Volume 63, July 2016, Pages 49-59

https://doi.org/10.1016/j.isatra.2016.04.004 Get rights and content

Highlights

•
The incipient sensor fault detection issue is studied.
•
A particular sliding mode observer is designed.
•
Three levels of novel proper adaptive thresholds are proposed.

Abstract

This paper considers incipient sensor fault detection issue for a class of nonlinear systems with “observer unmatched” uncertainties. A particular fault detection sliding mode observer is designed for the augmented system formed by the original system and incipient sensor faults. The designed parameters are obtained using LMI and line filter techniques to guarantee that the generated residuals are robust to uncertainties and that sliding motion is not destroyed by faults. Then, three levels of novel adaptive thresholds are proposed based on the reduced order sliding mode dynamics, which effectively improve incipient sensor faults detectability. Case study of on the traction system in China Railway High-speed is presented to demonstrate the effectiveness of the proposed incipient senor faults detection schemes.

Graphical abstract

Introduction

Modern control systems have become more complex in order to meet the increasing requirement for high levels of performance. Control engineers are faced with increasingly complex systems for which both the reliability and safety are very important. However, component incipient faults, such as electrolyte loss effectiveness of electrolytic capacitor, mechanical wears and bears etc., may induce drastically changes and result in undesirable performance degradation, even instability. These are life-critical for safety and actuate critical systems such as aircrafts, spacecrafts, nuclear power plants, chemical plants processing hazardous materials and high-speed railways. Therefore, incipient fault detection and development detection techniques are of practical significance. And, the most important issue of reliable system operation is to detect and isolate incipient faults as early as possible, which can give operators enough information and time to take proper measures to prevent any serious consequences on systems.

Typically, abrupt faults affect safety-relevant systems, which have to be detected early enough so that catastrophic consequences can be avoided by early system reconfiguration. Such faults normally have larger effect on detection residuals than that of modeling uncertainties, which can be detected by choosing appropriate thresholds. At the other end, incipient faults are closely related to maintenance problems and early detection of worn equipment is necessary. In this case, the amplitude of incipient faults are typically small.

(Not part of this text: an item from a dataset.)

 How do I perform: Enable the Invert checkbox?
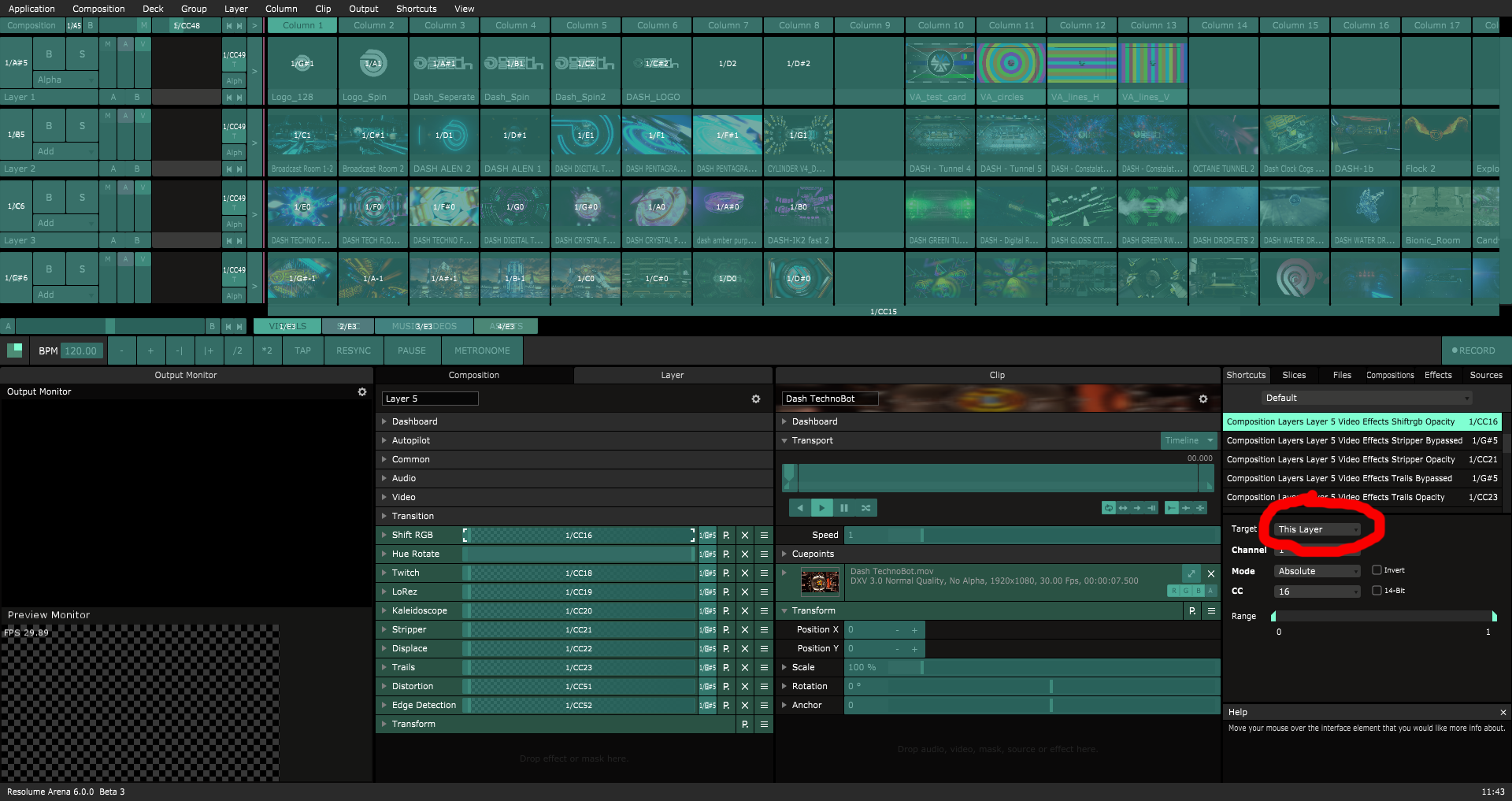1377,570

Thus the detection presents challenges to model-based FDI techniques due to the inseparable mixture between incipient fault and modeling uncertainty. Therefore, it is important to improve the residual robustness to system uncertainties and select more proper thresholds to improve the detectability of fault detection mechanism.

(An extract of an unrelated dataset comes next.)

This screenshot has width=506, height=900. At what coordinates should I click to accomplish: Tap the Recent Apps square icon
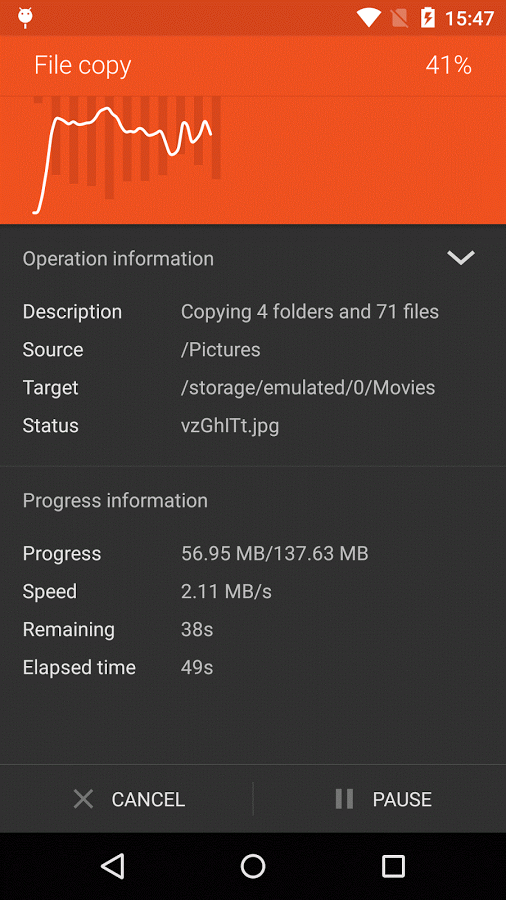click(x=393, y=866)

There are many methods proposed in last few decades to enhance the robustness in observer based fault detection, such as perfect unknown input decoupling [1], [2], [3], [4], optimal $H_{2}$ , $H_{\infty}$ schemes [5], [6], [7], [8], total measurable fault information residual [9], and projection method [10]. Fault detection schemes for switching systems [11], [12] and semiconductor manufacturing processes [13] have also been proposed. It has been recognized from general existence condition in [2] that, for a residual generator perfectly decoupled from unknown input, it is only possible when enough output signals are available. Different from perfect decoupling approach, the robust residual generators are designed in the context of a trade-off between robustness against disturbances and sensitivity to faults [5]. When perfect decoupling is not possible, the decision functions determined by residuals will be corrupted by unknown inputs. The common practice to evaluate the decision functions is to define appropriate thresholds, with which the decision functions are compared [1]. Therefore, the robustness residuals and proper selected thresholds are two important factors to improve detectability of incipient fault detection mechanism.

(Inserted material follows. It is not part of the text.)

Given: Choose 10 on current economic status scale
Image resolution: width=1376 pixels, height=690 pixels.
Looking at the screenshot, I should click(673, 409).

During the past decades, sliding mode observers have been used for FDI extensively [14], [15], [16], [17], [18], [19], [20], [21], [22]. Ref. [14] uses a sliding mode observer to detect faults by disruption of sliding motion which is a difficult problem and motivate much research in the area. In [15], [16], [17], [18], [19], the “equivalent output injection” concept is used to explicitly construct fault signals to detect and isolate the faults, including sensor faults and actuator faults. In [18], uncertainties and disturbances are considered, which need the so called “matched uncertainty” in [23] assumption on the distribution matrices of the modeling uncertainties and disturbances. Also, [17] studies the so called “unmatched uncertainty” case based on the robust $H_{\infty}$ to enhance the robustness. Based on different structures of distribution matrices of faults and uncertainties, [20], [22] combine the Luenberger observer with sliding mode observer to detect faults, which needs perfect decoupling between faults and uncertainties. Therefore, sliding mode observer based FDI framework in [17], [21] mainly focus on robust residual generator design to get a trade-off between robustness against disturbances and sensitivity to faults. In reality, fault detectability can also be improved by selecting proper thresholds and the adaptive threshold is intuitive (see, e.g. [24]). However, adaptive threshold design based on sliding mode observers has not been available.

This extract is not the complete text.